** STATED TASK **
Turn the material below into a Markdown table with two columns, Row and Line. Give each non-blank line its own row number and leave out blank lines.
:::
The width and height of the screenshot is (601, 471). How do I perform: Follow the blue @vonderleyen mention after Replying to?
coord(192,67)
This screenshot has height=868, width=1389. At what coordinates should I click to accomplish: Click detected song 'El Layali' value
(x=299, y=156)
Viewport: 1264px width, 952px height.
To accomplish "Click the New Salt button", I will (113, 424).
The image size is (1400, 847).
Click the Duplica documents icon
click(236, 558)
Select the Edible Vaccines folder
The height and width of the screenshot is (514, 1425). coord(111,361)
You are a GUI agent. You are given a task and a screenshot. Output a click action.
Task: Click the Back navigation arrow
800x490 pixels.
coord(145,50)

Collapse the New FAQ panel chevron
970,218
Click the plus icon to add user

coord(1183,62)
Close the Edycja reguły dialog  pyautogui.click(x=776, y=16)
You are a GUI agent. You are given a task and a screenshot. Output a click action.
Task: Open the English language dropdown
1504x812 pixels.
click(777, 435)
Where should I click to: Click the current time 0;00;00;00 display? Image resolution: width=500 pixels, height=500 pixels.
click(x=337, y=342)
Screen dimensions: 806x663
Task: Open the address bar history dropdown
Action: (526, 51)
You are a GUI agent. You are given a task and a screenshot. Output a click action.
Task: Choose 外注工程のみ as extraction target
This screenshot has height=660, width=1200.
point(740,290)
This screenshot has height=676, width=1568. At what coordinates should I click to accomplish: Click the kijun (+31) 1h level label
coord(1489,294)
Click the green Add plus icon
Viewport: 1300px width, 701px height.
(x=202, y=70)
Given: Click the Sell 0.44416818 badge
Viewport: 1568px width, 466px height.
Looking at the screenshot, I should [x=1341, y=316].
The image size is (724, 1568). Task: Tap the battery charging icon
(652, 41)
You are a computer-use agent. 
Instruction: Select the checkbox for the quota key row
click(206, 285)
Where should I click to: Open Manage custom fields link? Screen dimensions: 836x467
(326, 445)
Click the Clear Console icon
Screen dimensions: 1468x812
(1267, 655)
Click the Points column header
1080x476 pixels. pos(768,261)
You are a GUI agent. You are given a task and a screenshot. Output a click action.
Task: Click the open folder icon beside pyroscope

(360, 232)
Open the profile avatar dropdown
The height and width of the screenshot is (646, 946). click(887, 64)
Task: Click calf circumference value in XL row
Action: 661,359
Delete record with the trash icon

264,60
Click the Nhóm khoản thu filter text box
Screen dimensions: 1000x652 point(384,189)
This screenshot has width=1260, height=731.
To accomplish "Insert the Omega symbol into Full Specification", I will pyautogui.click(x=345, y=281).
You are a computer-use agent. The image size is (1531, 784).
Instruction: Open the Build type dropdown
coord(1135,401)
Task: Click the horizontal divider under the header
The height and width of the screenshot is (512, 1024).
:::
** TASK RESULT **
| Row | Line |
|---|---|
| 1 | The width and height of the screenshot is (601, 471). How do I perform: Follow the blue @vonderleyen mention after Replying to? |
| 2 | coord(192,67) |
| 3 | This screenshot has height=868, width=1389. At what coordinates should I click to accomplish: Click detected song 'El Layali' value |
| 4 | (x=299, y=156) |
| 5 | Viewport: 1264px width, 952px height. |
| 6 | To accomplish "Click the New Salt button", I will (113, 424). |
| 7 | The image size is (1400, 847). |
| 8 | Click the Duplica documents icon |
| 9 | click(236, 558) |
| 10 | Select the Edible Vaccines folder |
| 11 | The height and width of the screenshot is (514, 1425). coord(111,361) |
| 12 | You are a GUI agent. You are given a task and a screenshot. Output a click action. |
| 13 | Task: Click the Back navigation arrow |
| 14 | 800x490 pixels. |
| 15 | coord(145,50) |
| 16 | Collapse the New FAQ panel chevron |
| 17 | 970,218 |
| 18 | Click the plus icon to add user |
| 19 | coord(1183,62) |
| 20 | Close the Edycja reguły dialog  pyautogui.click(x=776, y=16) |
| 21 | You are a GUI agent. You are given a task and a screenshot. Output a click action. |
| 22 | Task: Open the English language dropdown |
| 23 | 1504x812 pixels. |
| 24 | click(777, 435) |
| 25 | Where should I click to: Click the current time 0;00;00;00 display? Image resolution: width=500 pixels, height=500 pixels. |
| 26 | click(x=337, y=342) |
| 27 | Screen dimensions: 806x663 |
| 28 | Task: Open the address bar history dropdown |
| 29 | Action: (526, 51) |
| 30 | You are a GUI agent. You are given a task and a screenshot. Output a click action. |
| 31 | Task: Choose 外注工程のみ as extraction target |
| 32 | This screenshot has height=660, width=1200. |
| 33 | point(740,290) |
| 34 | This screenshot has height=676, width=1568. At what coordinates should I click to accomplish: Click the kijun (+31) 1h level label |
| 35 | coord(1489,294) |
| 36 | Click the green Add plus icon |
| 37 | Viewport: 1300px width, 701px height. |
| 38 | (x=202, y=70) |
| 39 | Given: Click the Sell 0.44416818 badge |
| 40 | Viewport: 1568px width, 466px height. |
| 41 | Looking at the screenshot, I should [x=1341, y=316]. |
| 42 | The image size is (724, 1568). Task: Tap the battery charging icon |
| 43 | (652, 41) |
| 44 | You are a computer-use agent.  |
| 45 | Instruction: Select the checkbox for the quota key row |
| 46 | click(206, 285) |
| 47 | Where should I click to: Open Manage custom fields link? Screen dimensions: 836x467 |
| 48 | (326, 445) |
| 49 | Click the Clear Console icon |
| 50 | Screen dimensions: 1468x812 |
| 51 | (1267, 655) |
| 52 | Click the Points column header |
| 53 | 1080x476 pixels. pos(768,261) |
| 54 | You are a GUI agent. You are given a task and a screenshot. Output a click action. |
| 55 | Task: Click the open folder icon beside pyroscope |
| 56 | (360, 232) |
| 57 | Open the profile avatar dropdown |
| 58 | The height and width of the screenshot is (646, 946). click(887, 64) |
| 59 | Task: Click calf circumference value in XL row |
| 60 | Action: 661,359 |
| 61 | Delete record with the trash icon |
| 62 | 264,60 |
| 63 | Click the Nhóm khoản thu filter text box |
| 64 | Screen dimensions: 1000x652 point(384,189) |
| 65 | This screenshot has width=1260, height=731. |
| 66 | To accomplish "Insert the Omega symbol into Full Specification", I will pyautogui.click(x=345, y=281). |
| 67 | You are a computer-use agent. The image size is (1531, 784). |
| 68 | Instruction: Open the Build type dropdown |
| 69 | coord(1135,401) |
| 70 | Task: Click the horizontal divider under the header |
| 71 | The height and width of the screenshot is (512, 1024). |